***** GIVEN RECORDS *****

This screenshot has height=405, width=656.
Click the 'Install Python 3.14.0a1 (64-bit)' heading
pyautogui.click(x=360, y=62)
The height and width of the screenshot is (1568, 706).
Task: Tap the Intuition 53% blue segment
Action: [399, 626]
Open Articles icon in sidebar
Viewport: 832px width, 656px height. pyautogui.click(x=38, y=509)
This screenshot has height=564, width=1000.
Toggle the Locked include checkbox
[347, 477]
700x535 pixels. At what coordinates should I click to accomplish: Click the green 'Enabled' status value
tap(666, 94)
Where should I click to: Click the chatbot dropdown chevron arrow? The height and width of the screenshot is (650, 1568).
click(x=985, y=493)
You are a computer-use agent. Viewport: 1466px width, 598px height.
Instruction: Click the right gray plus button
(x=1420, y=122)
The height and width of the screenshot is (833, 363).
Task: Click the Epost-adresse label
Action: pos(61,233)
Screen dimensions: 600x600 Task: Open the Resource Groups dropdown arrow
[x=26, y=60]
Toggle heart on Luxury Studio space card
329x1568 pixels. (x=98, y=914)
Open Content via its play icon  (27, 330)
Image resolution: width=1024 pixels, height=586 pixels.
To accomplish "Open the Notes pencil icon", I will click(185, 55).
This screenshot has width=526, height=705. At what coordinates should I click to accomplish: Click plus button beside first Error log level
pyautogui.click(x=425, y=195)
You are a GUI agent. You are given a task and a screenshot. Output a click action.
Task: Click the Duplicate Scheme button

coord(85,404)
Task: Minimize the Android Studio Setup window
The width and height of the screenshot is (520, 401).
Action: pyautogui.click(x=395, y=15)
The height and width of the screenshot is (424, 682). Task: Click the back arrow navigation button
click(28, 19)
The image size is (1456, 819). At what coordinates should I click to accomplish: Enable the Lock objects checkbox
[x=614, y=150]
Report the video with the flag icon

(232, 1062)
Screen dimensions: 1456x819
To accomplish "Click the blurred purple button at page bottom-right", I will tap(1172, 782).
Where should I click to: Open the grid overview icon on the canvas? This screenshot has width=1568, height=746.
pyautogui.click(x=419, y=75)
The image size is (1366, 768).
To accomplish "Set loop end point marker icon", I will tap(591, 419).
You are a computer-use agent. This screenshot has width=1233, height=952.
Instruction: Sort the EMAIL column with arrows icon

*****

#### REQUIREMENTS:
Copy the part of the data that opens with the line containing "Image resolution: width=1024" and closes with the line containing "pyautogui.click(x=425, y=195)", and rename "plus button" to "add button" in it. Keep everything else unchanged.

#### SOLUTION:
Image resolution: width=1024 pixels, height=586 pixels.
To accomplish "Open the Notes pencil icon", I will click(185, 55).
This screenshot has width=526, height=705. At what coordinates should I click to accomplish: Click add button beside first Error log level
pyautogui.click(x=425, y=195)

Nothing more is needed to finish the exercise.